Graziani Mara, Dutkiewicz Lidia, Calvaresi Davide, Amorim José Pereira, Yordanova Katerina, Vered Mor, Nair Rahul, Abreu Pedro Henriques, Blanke Tobias, Pulignano Valeria, Prior John O, Lauwaert Lode, Reijers Wessel, Depeursinge Adrien, Andrearczyk Vincent, Müller Henning
University of Applied Sciences of Western Switzerland (HES-SO Valais), Rue du Technopole 3, Sierre, 3960 Valais Switzerland.
Department of Computer Science, University of Geneva (UniGe), Route de Drize 7, Carouge, 1227 Vaud Switzerland.
Artif Intell Rev. 2023;56(4):3473-3504. doi: 10.1007/s10462-022-10256-8. Epub 2022 Sep 6.
Since its emergence in the 1960s, Artificial Intelligence (AI) has grown to conquer many technology products and their fields of application. Machine learning, as a major part of the current AI solutions, can learn from the data and through experience to reach high performance on various tasks. This growing success of AI algorithms has led to a need for interpretability to understand opaque models such as deep neural networks. Various requirements have been raised from different domains, together with numerous tools to debug, justify outcomes, and establish the safety, fairness and reliability of the models. This variety of tasks has led to inconsistencies in the terminology with, for instance, terms such as , and being often used interchangeably in methodology papers. These words, however, convey different meanings and are "weighted" differently across domains, for example in the technical and social sciences. In this paper, we propose an overarching terminology of interpretability of AI systems that can be referred to by the technical developers as much as by the social sciences community to pursue clarity and efficiency in the definition of regulations for ethical and reliable AI development. We show how our taxonomy and definition of interpretable AI differ from the ones in previous research and how they apply with high versatility to several domains and use cases, proposing a-highly needed-standard for the communication among interdisciplinary areas of AI.
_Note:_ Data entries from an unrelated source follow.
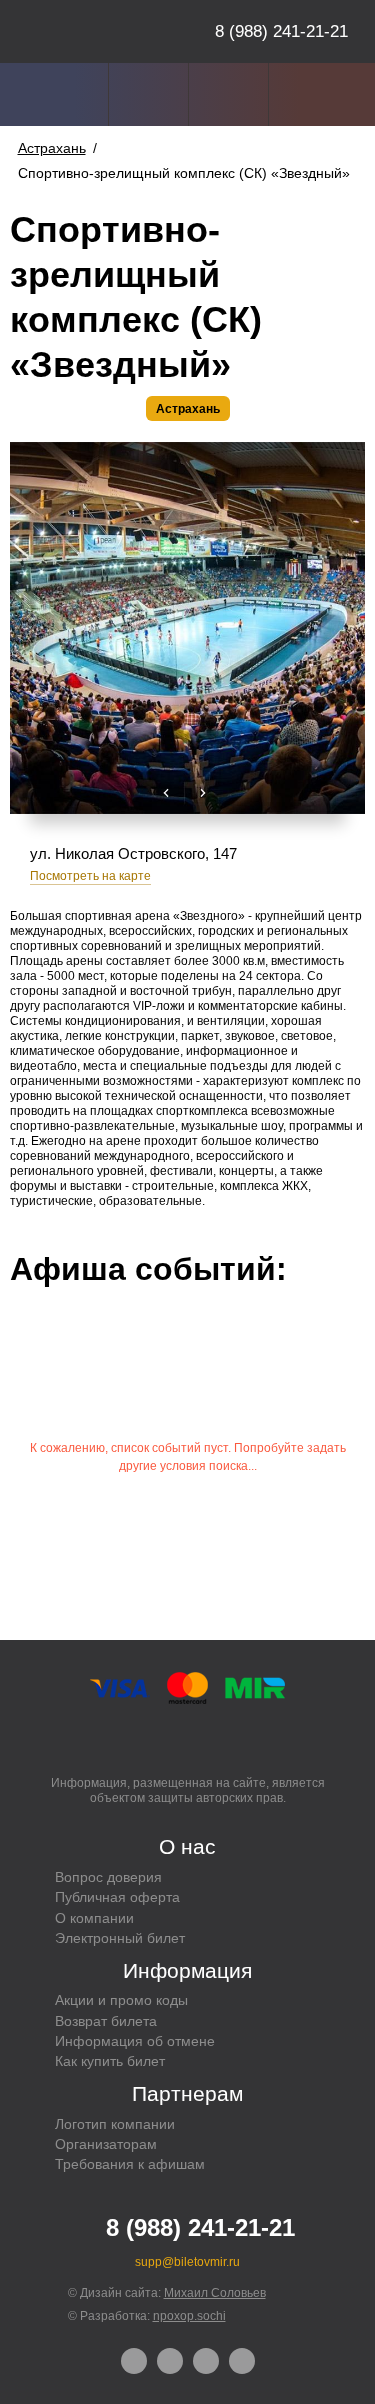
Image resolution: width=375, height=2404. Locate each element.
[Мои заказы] (148, 94)
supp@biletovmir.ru (187, 2262)
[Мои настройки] (68, 94)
自20世纪60年代出现以来,人工智能(AI)不断发展,征服了许多科技产品及其应用领域。机器学习作为当前人工智能解决方案的主要组成部分,可以从数据中学习并通过经验在各种任务上实现高性能。人工智能算法的这种日益成功引发了对可解释性的需求,以便理解诸如深度神经网络等不透明模型。不同领域提出了各种要求,同时也出现了众多用于调试、证明结果以及确立模型的安全性、公平性和可靠性的工具。这种多样化的任务导致了术语上的不一致,例如,在方法论论文中,诸如“可解释性”“可理解性”和“透明度”等术语经常互换使用。然而,这些词传达的含义不同,并且在不同领域(例如技术领域和社会科学领域)的“权重”也不同。在本文中,我们提出了一种人工智能系统可解释性的总体术语,技术开发者和社会科学界都可以参考,以便在道德和可靠的人工智能开发法规定义中追求清晰性和效率。我们展示了我们对可解释人工智能的分类法和定义与先前研究中的有何不同,以及它们如何高度通用地应用于多个领域和用例,为人工智能跨学科领域之间的交流提出了一个急需的标准。